+++ Data lines +++
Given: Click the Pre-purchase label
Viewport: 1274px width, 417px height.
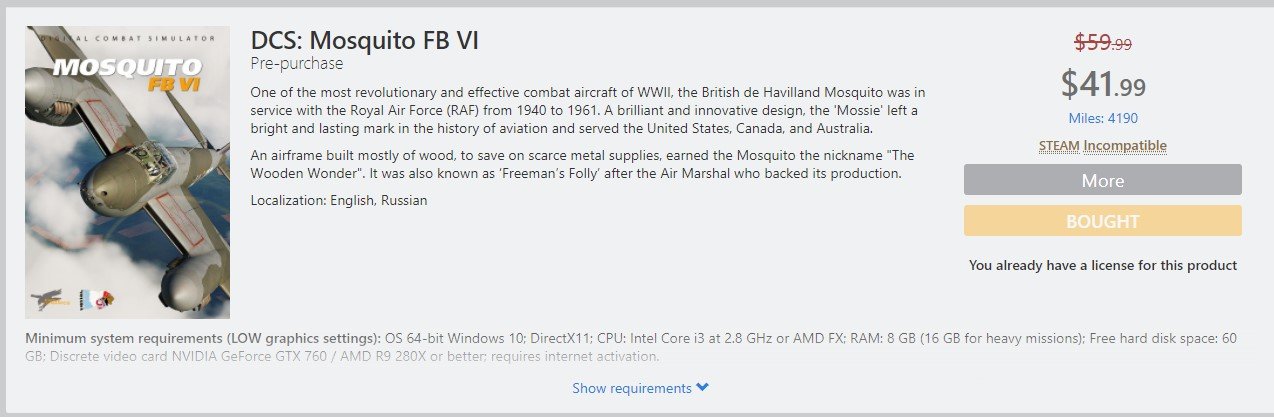Looking at the screenshot, I should click(297, 64).
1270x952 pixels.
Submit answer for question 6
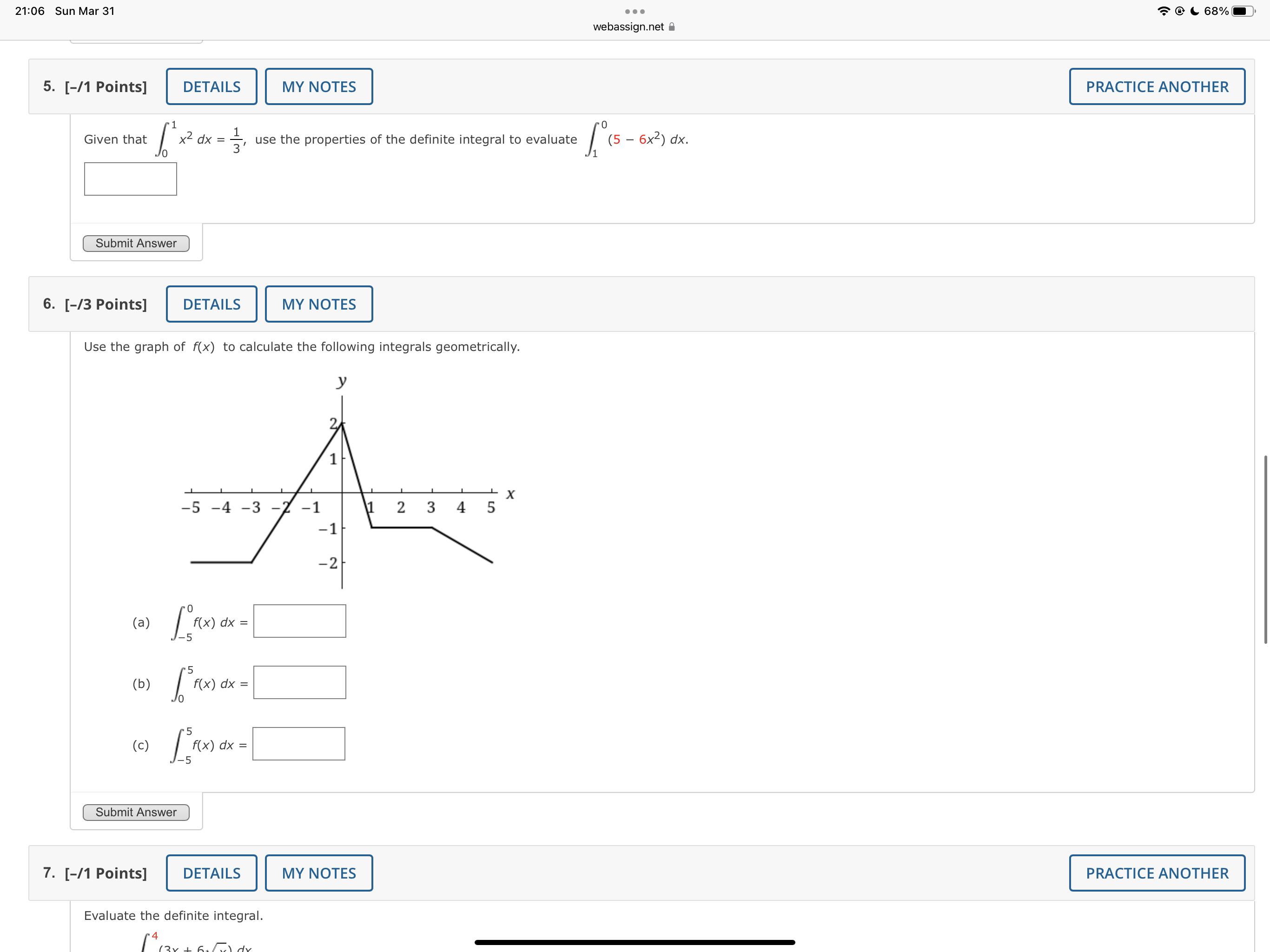(x=136, y=812)
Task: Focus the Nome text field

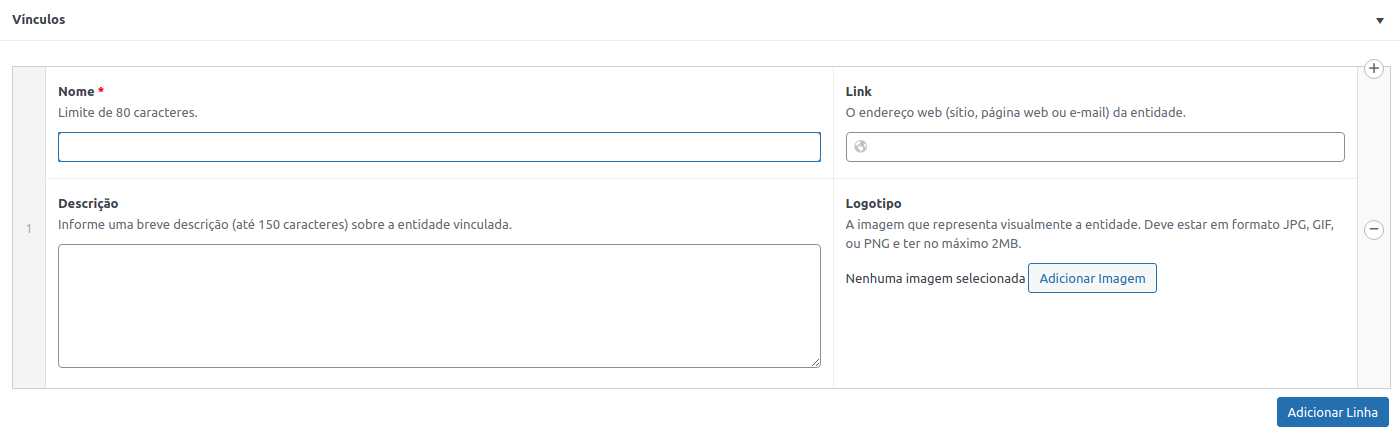Action: (439, 147)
+++
## What is needed
Rewrite the rows from the line with "1270x952 pixels." through the end of the rows, changing "Focus" to "Select" and keeping everything else the same. Omit the pictures.

## Answer to this problem
1270x952 pixels.
Submit answer for question 6
(x=136, y=812)
Task: Select the Nome text field

Action: (439, 147)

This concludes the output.